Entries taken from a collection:
•••
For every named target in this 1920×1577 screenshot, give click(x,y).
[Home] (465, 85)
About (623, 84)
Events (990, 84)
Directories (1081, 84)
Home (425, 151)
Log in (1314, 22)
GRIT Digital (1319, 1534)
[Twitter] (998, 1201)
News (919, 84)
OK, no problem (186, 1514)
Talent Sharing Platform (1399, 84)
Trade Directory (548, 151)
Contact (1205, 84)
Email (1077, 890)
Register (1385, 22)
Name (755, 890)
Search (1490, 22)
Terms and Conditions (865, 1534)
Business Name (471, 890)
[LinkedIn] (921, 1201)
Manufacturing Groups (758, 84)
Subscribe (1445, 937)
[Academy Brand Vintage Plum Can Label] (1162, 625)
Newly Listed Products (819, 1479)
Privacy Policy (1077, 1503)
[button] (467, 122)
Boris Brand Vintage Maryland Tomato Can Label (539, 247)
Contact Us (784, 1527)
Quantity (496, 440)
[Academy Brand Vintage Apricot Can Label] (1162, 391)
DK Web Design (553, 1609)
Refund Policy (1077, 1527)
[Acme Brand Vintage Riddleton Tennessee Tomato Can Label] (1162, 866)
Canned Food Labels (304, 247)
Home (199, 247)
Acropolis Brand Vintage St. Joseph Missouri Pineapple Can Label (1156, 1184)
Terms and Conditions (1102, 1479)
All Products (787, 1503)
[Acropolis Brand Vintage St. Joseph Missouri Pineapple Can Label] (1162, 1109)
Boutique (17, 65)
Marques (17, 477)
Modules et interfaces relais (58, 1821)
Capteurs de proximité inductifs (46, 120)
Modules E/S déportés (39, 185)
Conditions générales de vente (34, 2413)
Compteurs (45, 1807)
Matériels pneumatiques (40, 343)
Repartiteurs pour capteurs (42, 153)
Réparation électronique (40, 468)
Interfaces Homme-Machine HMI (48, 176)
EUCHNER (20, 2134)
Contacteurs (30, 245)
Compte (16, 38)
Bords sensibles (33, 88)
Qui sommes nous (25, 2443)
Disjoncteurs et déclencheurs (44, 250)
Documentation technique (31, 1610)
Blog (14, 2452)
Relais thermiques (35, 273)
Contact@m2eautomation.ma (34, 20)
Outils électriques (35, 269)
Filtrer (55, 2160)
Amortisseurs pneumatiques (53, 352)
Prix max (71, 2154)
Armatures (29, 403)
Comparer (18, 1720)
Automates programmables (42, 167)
•••
> **TASK STATEMENT**: Each line of the records that contains the string "Acropolis" must be copied.

> **TASK ANSWER**:
Acropolis Brand Vintage St. Joseph Missouri Pineapple Can Label (1156, 1184)
[Acropolis Brand Vintage St. Joseph Missouri Pineapple Can Label] (1162, 1109)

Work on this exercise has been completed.